======== Selected text

What Will Be the Earth's Fate?
From 'Solar Cycles, Not CO2, Determine Climate' by Z Jaworowski (2003/4)

It is difficult to predict the advent of the new Ice Age—the time when continental glaciers will start to cover Scandinavia, Central and Northern Europe, Asia, Canada, the United States, Chile, and Argentina with an ice layer hundreds and thousands of meters thick; when mountain glaciers in the Himalayas, Andes, and Alps, in Africa and Indonesia, once again will descend into the valleys. Some climatologists claim that this will happen in 50 to 150 years. ( 53,54)

What fate awaits the Baltic Sea, the lakes, the forests, animals, cities, nations, and the whole infrastructure of modern civilization? They will be swept away by the advancing ice and then covered by moraine hills. This disaster will be incomparably more calamitous than all the doomsday prophecies of the proponents of the man-made global warming hypothesis.

Similarly, as the study of Friis-Christensen and Lassen (50) shows, observations in Russia established a very high correlation between the average power of the solar activity cycles (of 10 years to 11.5 years duration) and the surface air temperature, and "leave little room for anthropogenic impact on the Earth's climate." (55) Bashkirtsev and Mashnich, Russian physicists from the Institute of Solar-Terrestrial Physics in Irkutsk, found that between 1882 and 2000, the temperature response of the atmospheric air lagged behind the sunspot cycles by approximately 3 years in Irkutsk, and by 2 years over the entire globe. (56) They found that the lowest temperatures in the early 1900s corresponded to the lowest solar activity, and that other temperature variations, until the end of the century, followed the fluctuations of solar activity.

The current sunspot cycle is weaker than the preceding cycles, and the next two cycles will be even weaker. Bashkirtsev and Mishnich expect that the minimum of the secular cycle of solar activity will occur between 2021 and 2026, which will result in the minimum global temperature of the surface air. The shift from warm to cool climate might have already started. The average annual air temperature in Irkutsk, which correlates well with the average annual global temperature of the surface air, reached its maximum of +2.3°C in 1997, and then began to drop to +1.2°C in 1998, to +0.7°C in 1999, and to +0.4°C in 2000. This prediction is in agreement with major changes observed currently in biota of Pacific Ocean, associated with an oscillating climate cycle of about 50 years' periodicity. (57)

================

▸ **Set task a**
Starting at the beginning of the entries and ending at the line containing "pyautogui.click(x=576, y=12)", turn those lines into a Markdown table with the columns Row and Line. Omit the pictures and any blank lines.

======== Supplied records

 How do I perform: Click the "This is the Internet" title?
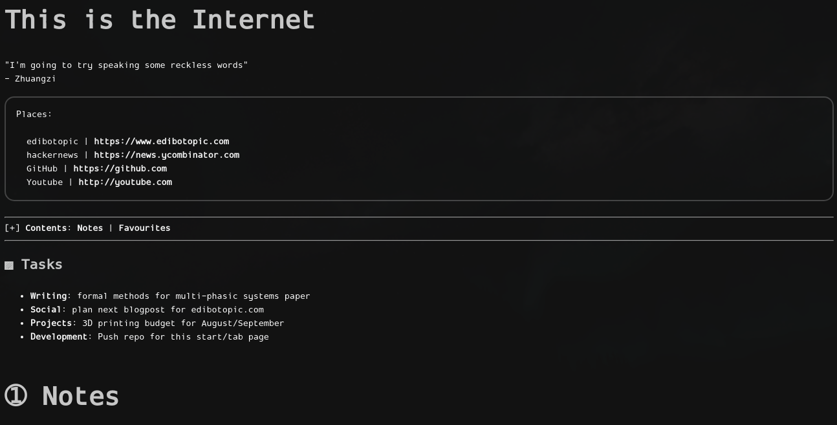pos(160,19)
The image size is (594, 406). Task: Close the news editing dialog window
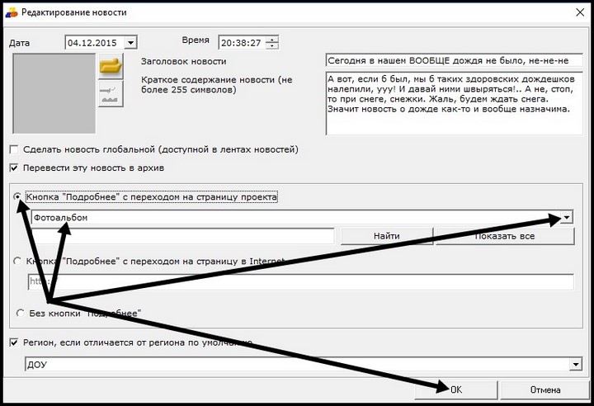pyautogui.click(x=576, y=12)
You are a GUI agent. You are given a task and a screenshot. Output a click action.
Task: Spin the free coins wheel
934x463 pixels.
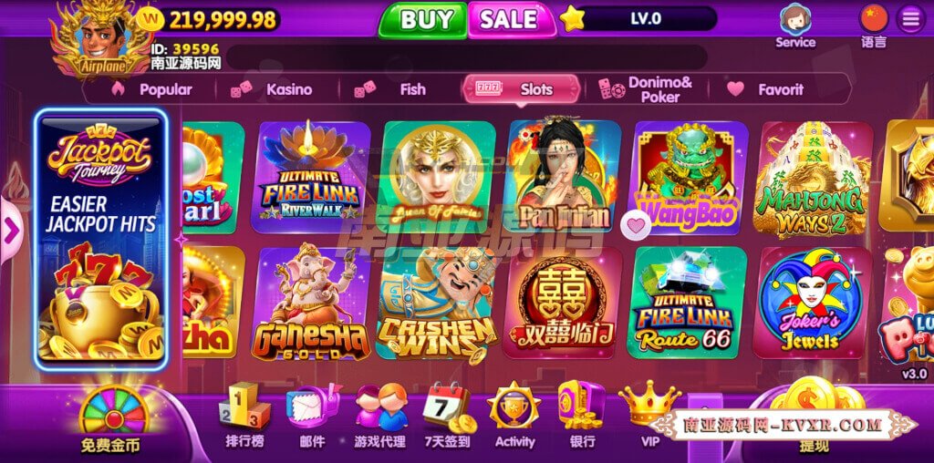click(x=114, y=409)
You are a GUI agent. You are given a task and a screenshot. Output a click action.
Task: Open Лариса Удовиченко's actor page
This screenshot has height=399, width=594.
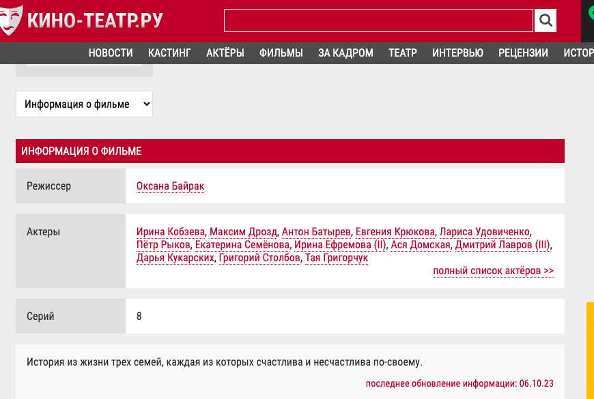[485, 232]
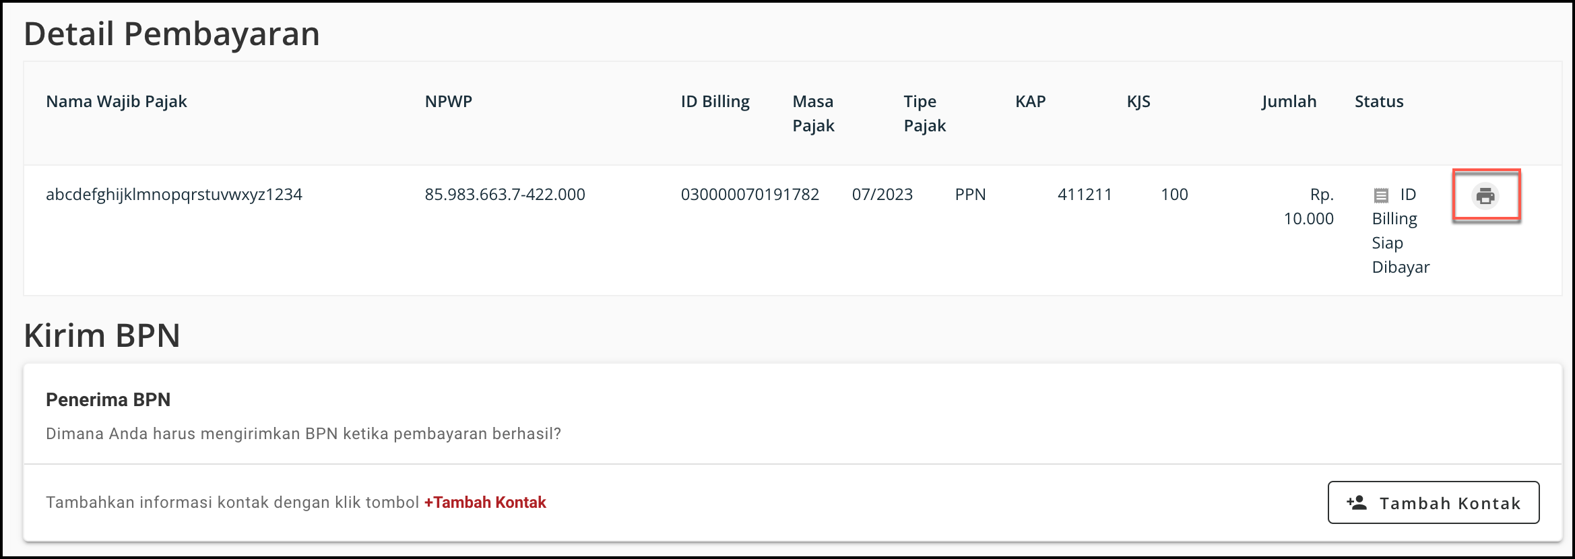Click the Status column header

click(x=1379, y=102)
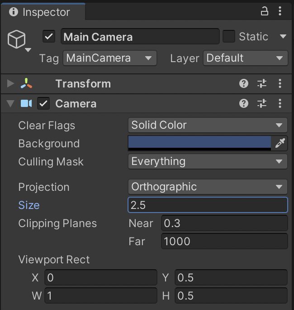This screenshot has width=294, height=310.
Task: Open the Transform presets sliders icon
Action: pyautogui.click(x=262, y=83)
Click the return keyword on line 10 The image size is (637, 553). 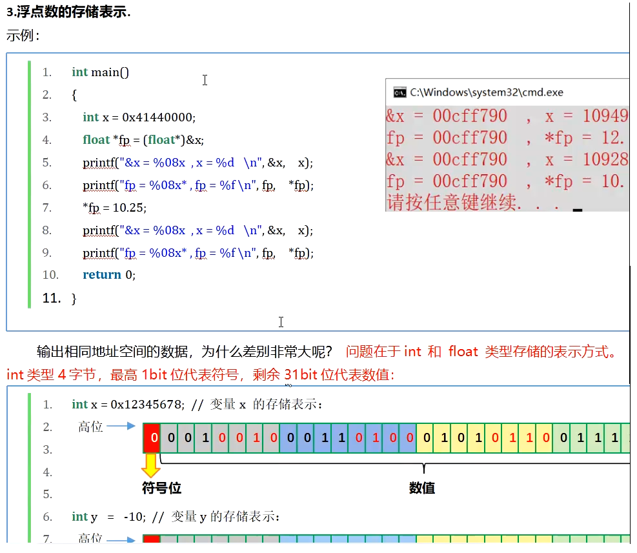click(101, 274)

================

▸ **Set task b**
Go on with the passage about solar cycles and the Earth's climate, starting right after its last sentence.

▸ **Right answer a**
| Row | Line |
|---|---|
| 1 |  How do I perform: Click the "This is the Internet" title? |
| 2 | pos(160,19) |
| 3 | The image size is (594, 406). Task: Close the news editing dialog window |
| 4 | pyautogui.click(x=576, y=12) |

▸ **Right answer b**
The approaching new Ice Age poses a real challenge for mankind, much greater than all the other challenges in history. Before it comes let's enjoy the warming, this benign gift from nature, and let's vigorously investigate the physics of clouds. F. Hoyle and C. Wickramasinghe (58) stated recently that

"without some artificial means of giving positive feedback to the climate . . . an eventual drift into Ice Age conditions appears inevitable." These conditions "would render a large fraction of the world's major food-growing areas inoperable, and so would inevitably lead to the extinction of most of the present human population."

According to Hoyle and Wickramasinghe,

"those who have engaged in uncritical scaremongering over an enhanced greenhouse effect raising the Earth's temperature by a degree or two should be seen as both misguided and dangerous," for the problem of the present "is of a drift back into an Ice Age, not away from an Ice Age."

Will mankind be able to protect the biosphere against the next returning Ice Age? It depends on how much time we still have. I do not think that in the next 50 years we would acquire the knowledge and resources sufficient for governing climate on a global scale. Surely we shall not stop climate cooling by increasing industrial CO2 emissions. Even with the doubling of CO2 atmospheric levels, the increase in global surface air temperature would be trifling. However, it is unlikely that permanent doubling of the atmospheric CO2 , even using all our carbon resources, is attainable by human activities. (29)(See also Kondratyev, Reference 59.)

Also, it does not seem possible that we will ever gain influence over the Sun's activity. However, I think that in the next centuries we shall learn to control sea currents and clouds, and this could be sufficient to govern the climate of our planet.

The following "thought experiment" illustrates how valuable our civilization, and the very existence of man's intellect, is for the terrestrial biosphere.

Mikhail Budyko, the leading Russian climatologist (now deceased), predicted in 1982 a future drastic CO2 deficit in the atmosphere, and claimed that one of the next Ice Age periods could result in a freezing of the entire surface of the Earth, including the oceans. The only niches of life, he said, would survive on the active volcano edges. (60)

Budyko's hypothesis is still controversial, but 10 years later it was discovered that 700 million years ago, the Earth already underwent such a disaster, changing into "Snowball Earth," covered in white from Pole to Pole, with an average temperature of minus 40°C. (15)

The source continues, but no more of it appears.